WHAT THIS TASK INVOLVES:
Show all lines containing "klitoriskiihottimella" from the data below.

──────── EXERCISE INPUTS ────────

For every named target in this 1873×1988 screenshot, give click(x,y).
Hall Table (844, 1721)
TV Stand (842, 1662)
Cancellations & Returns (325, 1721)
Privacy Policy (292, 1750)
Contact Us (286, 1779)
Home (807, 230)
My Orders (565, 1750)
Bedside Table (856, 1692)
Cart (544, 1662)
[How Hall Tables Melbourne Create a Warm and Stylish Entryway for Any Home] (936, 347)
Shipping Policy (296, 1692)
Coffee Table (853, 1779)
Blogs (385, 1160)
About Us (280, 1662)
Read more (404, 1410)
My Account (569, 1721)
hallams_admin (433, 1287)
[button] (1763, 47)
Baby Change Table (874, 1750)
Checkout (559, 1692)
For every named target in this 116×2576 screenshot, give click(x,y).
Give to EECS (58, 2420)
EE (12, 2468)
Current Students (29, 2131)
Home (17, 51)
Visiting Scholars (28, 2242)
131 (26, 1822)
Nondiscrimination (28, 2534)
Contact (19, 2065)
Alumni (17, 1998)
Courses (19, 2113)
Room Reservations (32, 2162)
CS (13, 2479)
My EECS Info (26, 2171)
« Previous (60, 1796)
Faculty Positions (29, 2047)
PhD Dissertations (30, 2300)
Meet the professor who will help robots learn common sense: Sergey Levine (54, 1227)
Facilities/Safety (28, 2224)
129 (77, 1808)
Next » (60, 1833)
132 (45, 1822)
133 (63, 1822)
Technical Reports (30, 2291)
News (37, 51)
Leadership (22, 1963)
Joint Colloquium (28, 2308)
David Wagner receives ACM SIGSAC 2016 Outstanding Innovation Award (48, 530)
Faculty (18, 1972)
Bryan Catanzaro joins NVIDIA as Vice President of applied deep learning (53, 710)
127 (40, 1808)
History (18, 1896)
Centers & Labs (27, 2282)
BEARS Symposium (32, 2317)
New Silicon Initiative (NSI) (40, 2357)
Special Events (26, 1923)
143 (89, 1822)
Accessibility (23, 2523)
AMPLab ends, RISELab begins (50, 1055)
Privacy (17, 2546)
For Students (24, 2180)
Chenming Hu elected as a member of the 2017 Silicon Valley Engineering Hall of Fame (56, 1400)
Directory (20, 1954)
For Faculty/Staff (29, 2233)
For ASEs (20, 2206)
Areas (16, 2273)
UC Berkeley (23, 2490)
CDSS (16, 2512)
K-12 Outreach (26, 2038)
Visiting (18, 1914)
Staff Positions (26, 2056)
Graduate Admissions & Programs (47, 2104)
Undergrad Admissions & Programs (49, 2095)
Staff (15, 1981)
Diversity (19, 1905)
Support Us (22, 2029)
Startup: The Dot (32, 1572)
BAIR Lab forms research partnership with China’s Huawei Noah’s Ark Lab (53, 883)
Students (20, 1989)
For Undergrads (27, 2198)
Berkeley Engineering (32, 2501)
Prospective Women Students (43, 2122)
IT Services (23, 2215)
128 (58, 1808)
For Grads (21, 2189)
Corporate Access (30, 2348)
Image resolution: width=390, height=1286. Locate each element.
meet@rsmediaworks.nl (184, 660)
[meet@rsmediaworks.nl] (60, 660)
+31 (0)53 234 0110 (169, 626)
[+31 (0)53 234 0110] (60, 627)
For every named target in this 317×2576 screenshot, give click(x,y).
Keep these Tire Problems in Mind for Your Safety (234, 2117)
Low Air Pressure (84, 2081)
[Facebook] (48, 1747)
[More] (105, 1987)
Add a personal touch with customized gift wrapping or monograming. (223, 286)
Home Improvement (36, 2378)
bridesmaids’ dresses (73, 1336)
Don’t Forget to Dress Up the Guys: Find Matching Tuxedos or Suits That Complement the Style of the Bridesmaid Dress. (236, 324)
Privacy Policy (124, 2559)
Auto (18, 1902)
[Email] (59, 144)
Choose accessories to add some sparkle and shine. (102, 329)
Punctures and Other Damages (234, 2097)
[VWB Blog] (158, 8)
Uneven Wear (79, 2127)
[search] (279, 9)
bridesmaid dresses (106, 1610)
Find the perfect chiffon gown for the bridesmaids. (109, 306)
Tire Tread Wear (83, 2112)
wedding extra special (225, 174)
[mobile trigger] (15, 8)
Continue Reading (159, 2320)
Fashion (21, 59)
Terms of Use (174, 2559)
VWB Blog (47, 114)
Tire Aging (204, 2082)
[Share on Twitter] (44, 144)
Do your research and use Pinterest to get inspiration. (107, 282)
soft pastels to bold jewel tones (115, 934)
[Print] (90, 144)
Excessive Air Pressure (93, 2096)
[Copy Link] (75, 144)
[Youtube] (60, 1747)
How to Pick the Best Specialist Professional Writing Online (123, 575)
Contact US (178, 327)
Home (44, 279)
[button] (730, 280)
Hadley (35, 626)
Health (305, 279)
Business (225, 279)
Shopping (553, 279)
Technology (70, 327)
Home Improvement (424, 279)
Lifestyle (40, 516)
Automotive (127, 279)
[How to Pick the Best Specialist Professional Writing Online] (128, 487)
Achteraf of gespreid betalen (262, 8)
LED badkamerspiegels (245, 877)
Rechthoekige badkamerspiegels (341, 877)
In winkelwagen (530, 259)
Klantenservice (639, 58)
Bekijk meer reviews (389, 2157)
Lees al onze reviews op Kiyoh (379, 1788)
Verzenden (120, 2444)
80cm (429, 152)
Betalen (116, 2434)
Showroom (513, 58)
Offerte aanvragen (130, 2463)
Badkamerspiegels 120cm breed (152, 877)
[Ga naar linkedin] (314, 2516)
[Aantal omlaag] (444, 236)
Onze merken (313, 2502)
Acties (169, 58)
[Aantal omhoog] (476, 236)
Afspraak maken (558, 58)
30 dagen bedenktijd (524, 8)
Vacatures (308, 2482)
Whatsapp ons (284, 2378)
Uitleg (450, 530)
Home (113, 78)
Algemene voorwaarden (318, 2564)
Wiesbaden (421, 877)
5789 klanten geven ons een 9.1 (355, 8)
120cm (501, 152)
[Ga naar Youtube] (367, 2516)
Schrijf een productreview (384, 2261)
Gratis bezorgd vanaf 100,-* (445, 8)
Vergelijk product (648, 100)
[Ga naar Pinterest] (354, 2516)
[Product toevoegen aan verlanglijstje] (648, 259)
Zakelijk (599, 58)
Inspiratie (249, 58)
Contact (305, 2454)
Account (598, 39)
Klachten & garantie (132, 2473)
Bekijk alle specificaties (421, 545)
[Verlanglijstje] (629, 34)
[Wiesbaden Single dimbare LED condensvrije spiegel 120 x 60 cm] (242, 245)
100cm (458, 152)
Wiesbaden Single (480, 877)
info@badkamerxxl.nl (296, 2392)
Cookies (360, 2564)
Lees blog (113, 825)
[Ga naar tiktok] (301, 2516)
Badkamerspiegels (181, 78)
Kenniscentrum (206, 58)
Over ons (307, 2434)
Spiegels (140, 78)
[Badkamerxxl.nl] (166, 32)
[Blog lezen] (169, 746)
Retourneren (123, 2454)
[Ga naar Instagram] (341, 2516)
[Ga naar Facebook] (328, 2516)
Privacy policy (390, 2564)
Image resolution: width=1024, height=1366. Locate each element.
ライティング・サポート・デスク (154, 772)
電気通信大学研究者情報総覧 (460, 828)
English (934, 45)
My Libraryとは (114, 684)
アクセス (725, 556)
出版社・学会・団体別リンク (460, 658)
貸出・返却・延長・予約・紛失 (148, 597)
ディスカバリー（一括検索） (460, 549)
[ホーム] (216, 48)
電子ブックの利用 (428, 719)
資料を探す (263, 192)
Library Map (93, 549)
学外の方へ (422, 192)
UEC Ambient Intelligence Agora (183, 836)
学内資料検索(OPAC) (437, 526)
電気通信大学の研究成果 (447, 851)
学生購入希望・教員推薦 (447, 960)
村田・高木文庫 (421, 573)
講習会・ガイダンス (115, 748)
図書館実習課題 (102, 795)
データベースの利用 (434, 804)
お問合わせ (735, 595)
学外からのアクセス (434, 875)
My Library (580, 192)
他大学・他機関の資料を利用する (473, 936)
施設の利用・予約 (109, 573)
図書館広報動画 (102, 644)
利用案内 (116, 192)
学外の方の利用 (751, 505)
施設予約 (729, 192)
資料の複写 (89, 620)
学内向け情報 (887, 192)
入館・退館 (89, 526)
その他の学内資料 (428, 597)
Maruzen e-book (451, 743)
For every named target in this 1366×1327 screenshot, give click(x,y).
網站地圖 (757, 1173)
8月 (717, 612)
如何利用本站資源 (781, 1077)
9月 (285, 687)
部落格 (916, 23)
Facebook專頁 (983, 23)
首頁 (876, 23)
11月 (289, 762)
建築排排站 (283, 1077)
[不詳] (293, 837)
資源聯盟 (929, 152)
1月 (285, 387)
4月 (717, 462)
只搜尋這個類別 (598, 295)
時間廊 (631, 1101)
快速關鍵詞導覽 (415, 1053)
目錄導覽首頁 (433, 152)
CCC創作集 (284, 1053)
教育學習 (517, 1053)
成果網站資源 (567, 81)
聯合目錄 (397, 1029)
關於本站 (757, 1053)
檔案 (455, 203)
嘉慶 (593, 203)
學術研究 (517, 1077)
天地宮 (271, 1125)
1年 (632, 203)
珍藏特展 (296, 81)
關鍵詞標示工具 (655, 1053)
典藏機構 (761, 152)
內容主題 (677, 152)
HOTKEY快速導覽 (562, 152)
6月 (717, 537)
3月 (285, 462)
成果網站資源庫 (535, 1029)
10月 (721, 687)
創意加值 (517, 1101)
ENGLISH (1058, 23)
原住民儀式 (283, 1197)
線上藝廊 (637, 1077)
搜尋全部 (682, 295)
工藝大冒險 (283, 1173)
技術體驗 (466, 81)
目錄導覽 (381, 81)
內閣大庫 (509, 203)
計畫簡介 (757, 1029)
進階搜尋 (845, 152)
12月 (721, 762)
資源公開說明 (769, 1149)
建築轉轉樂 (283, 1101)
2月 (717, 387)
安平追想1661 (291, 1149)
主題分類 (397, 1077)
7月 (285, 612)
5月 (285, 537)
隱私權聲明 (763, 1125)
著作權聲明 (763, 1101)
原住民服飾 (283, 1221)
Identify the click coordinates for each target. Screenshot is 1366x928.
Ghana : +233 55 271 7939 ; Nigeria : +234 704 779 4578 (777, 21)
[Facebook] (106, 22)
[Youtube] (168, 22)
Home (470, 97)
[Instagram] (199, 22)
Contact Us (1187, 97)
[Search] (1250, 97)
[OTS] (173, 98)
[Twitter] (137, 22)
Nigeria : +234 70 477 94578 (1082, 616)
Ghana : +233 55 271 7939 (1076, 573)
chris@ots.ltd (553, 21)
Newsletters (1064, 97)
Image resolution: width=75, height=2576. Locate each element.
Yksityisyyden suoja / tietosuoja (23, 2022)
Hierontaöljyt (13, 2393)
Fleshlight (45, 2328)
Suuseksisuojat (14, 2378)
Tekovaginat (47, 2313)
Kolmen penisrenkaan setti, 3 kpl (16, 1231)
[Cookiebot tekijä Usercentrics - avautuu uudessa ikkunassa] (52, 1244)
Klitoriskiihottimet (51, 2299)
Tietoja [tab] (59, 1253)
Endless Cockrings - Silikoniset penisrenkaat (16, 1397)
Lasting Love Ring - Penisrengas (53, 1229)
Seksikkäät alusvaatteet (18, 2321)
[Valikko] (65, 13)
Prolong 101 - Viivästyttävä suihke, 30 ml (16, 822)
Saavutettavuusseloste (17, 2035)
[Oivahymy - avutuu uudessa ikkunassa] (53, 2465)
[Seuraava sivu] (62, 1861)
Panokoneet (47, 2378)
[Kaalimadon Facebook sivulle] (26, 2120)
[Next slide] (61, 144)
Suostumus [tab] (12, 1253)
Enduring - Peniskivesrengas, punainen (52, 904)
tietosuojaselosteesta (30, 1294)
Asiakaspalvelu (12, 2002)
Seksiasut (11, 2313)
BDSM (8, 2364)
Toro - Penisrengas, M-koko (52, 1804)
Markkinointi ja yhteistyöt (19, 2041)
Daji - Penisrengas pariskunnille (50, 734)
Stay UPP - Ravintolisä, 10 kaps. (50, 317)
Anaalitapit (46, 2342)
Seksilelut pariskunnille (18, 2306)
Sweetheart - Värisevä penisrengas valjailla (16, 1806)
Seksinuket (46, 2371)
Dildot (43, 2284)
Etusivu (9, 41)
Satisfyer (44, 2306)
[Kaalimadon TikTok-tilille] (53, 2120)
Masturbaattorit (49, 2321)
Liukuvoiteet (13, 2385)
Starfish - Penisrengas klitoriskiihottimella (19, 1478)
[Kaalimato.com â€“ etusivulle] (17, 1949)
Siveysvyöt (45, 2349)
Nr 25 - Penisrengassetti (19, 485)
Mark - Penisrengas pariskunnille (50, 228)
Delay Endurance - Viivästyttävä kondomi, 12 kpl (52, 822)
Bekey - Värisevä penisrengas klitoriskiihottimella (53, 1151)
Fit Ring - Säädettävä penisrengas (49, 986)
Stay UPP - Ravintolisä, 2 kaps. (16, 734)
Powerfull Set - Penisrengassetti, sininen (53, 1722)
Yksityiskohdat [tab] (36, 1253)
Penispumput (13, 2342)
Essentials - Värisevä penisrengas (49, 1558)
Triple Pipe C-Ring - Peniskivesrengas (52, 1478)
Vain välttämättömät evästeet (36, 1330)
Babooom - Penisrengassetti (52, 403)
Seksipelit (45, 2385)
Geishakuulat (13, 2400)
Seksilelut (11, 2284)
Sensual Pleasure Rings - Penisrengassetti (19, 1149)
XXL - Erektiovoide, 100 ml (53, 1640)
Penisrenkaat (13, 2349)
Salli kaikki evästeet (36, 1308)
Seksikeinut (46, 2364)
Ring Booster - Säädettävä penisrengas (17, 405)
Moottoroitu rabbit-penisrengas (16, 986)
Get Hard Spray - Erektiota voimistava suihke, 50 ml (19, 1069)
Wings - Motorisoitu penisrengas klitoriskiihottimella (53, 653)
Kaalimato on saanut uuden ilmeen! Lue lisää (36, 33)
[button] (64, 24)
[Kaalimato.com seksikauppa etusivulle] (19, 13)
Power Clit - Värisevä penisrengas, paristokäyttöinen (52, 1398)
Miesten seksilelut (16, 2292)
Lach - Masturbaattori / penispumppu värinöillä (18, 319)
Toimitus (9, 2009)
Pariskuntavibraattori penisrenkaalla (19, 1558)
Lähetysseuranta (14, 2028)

────────

EXERCISE SOLUTION:
Starfish - Penisrengas klitoriskiihottimella (19, 1478)
Bekey - Värisevä penisrengas klitoriskiihottimella (53, 1151)
Wings - Motorisoitu penisrengas klitoriskiihottimella (53, 653)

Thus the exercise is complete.